Diventa un caso il protocollo per impedire le nozze di comodo. A Besozzo una contesa legale rilancia il tema. Ma c'è chi parla di proposta discriminatoria

Bloccare i matrimoni di comodo: clandestini extracomunitari con italiane anziane. E’ l’imperativo di un gruppo di sindaci che sta organizzando un movimento di opinione per cambiare alcune norme di legge.  La proposta è partita da Giancarlo Cremona, il primo cittadino di Morazzone, ma sta trovando adesione in alcuni esponenti leghisti, dell’Italia dei valori e in altri sindaci italiani, circa una ventina, che oggi  a Morazzone firmano un protocollo con cui chiedono questo: quando un extracomunitario si sposa con una italiana, o viceversa, automaticamente, il comune segnali le nozze ai carabinieri. Che poi faranno i controlli, per verificare se  si tratta di vero matrimonio o di tentativo di regolarizzazione attraverso vie matrimoniali. Se troverano un clandestino, manderano a monte i fiori d’arancio.
«E’ un modo per regolarizzarsi eludendo i canali previsti dalla legge: ovvero, avere un posto di lavoro e un alloggio, come presupposto del permesso» dice il sindaco di Morazzone, che già mesi fa ha proposto il protocollo a tutti i sindaci del varesotto, e che nonostante la non alta adesione è deciso ad andare avanti su questa strada.

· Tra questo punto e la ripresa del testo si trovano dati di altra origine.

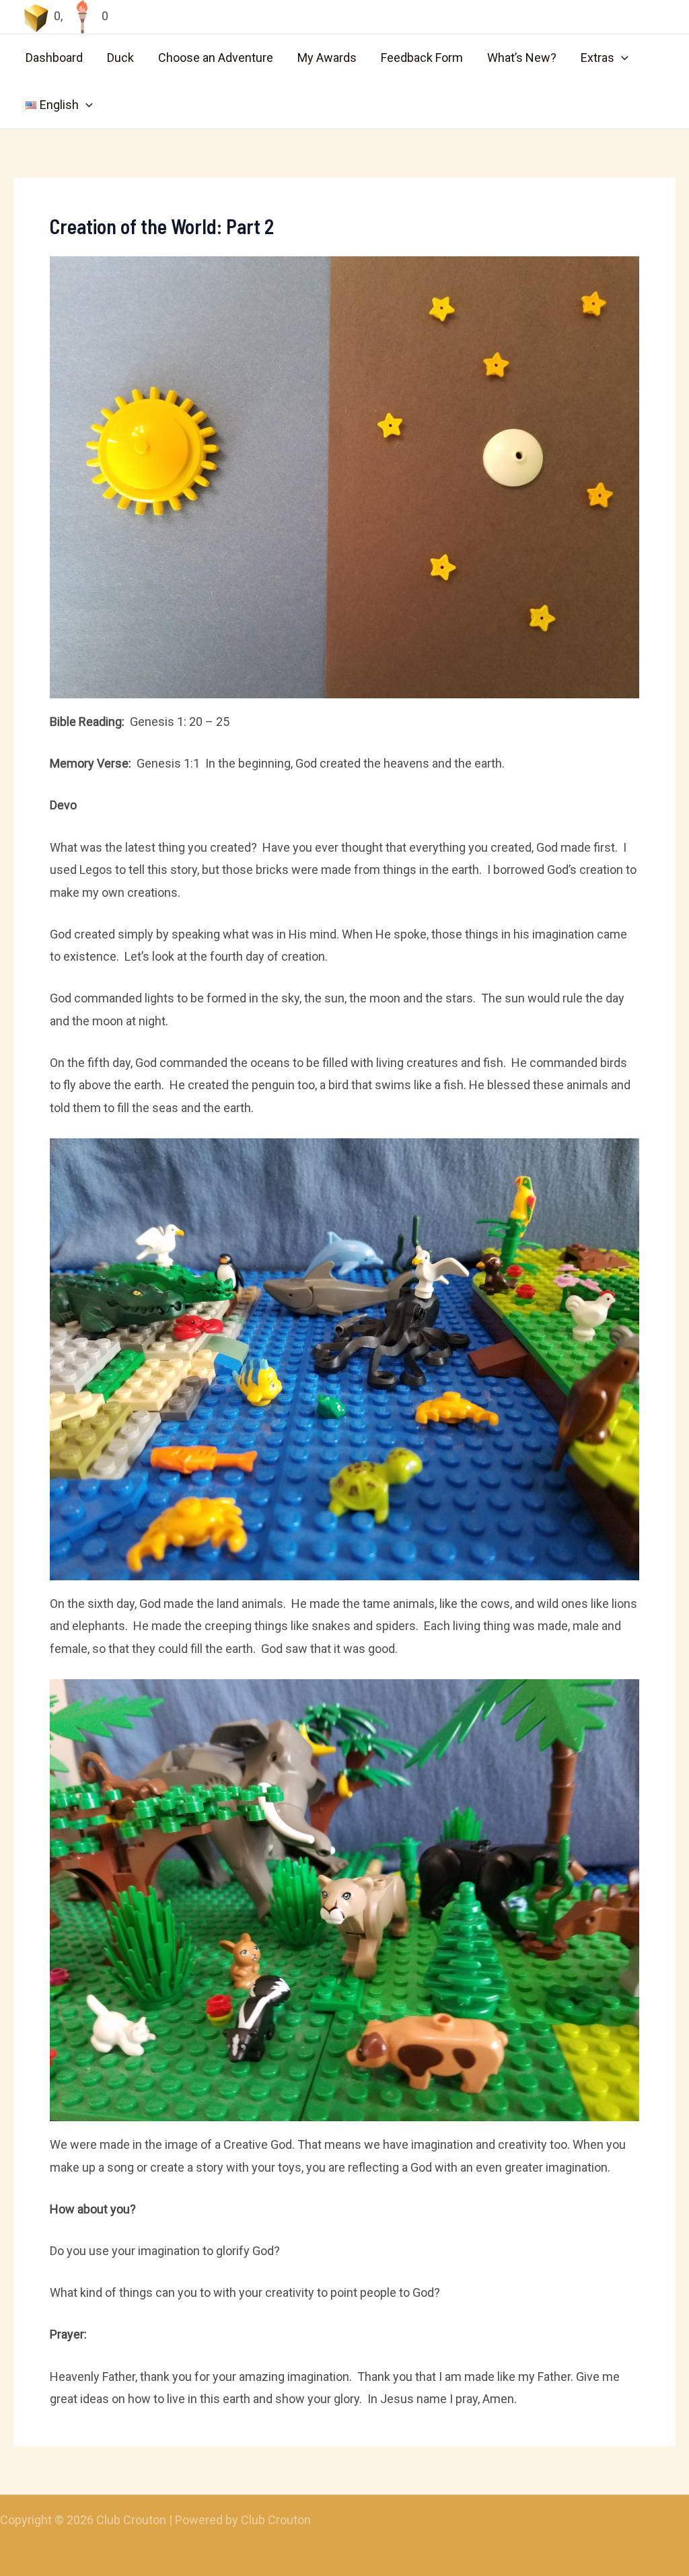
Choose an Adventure (215, 57)
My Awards (327, 57)
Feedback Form (422, 57)
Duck (120, 57)
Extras (597, 57)
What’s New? (521, 57)
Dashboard (54, 57)
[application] (621, 57)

Sono diversi i casi di nozze con carabinieri che bloccano tutto, sposa anziana in lacrime e giovane marocchino e albanese rispedito a casa. Perché allora chiedere norme più severe se ci sono giù i carabinieri a sorvegliare? Perché i carabinieri non possono controllare tutti matrimonio d’Italia, dicono i sindaci.

La proposta è stata accusata di essere populista e demagogica, e anche inutilmente vessatoria nei confronti degli starnieri, che in questo modo vengono segnalati preventivamente alle forze dell’ordine senza aver commesso alcun reato.


Secondo i promotori la legge italiana ha un “baco” inspiegabile, cioè un primo cittadino non può chiedere il permesso di soggiorno a uno straniero ed è costretto a sposarlo anche se ha il sospetto che questi sia un clandestino. In almeno un caso però, c’è un sindaco che ha provato a intromettersi con più decisione: è accaduto a Besozzo, dove il primo cittadino Fabio Rizzi non ha celebrato un matrimonio tra un trentenne marocchino e una italiana di 51 anni, perché il marocchino era stato dichiarato irregolare dal prefetto. Ma il tribunale di Varese lo ha assolto dall’accusa di non aver ottemperato al decreto di espulsione. Ora, il legale Francesca Cramis, chiede che le nozze vengano celebrate mentre il sindaco ha chiesto un parere legale su come si debba comportare rispetto al precedente decreto prefettizio. Un caso che farà scuola.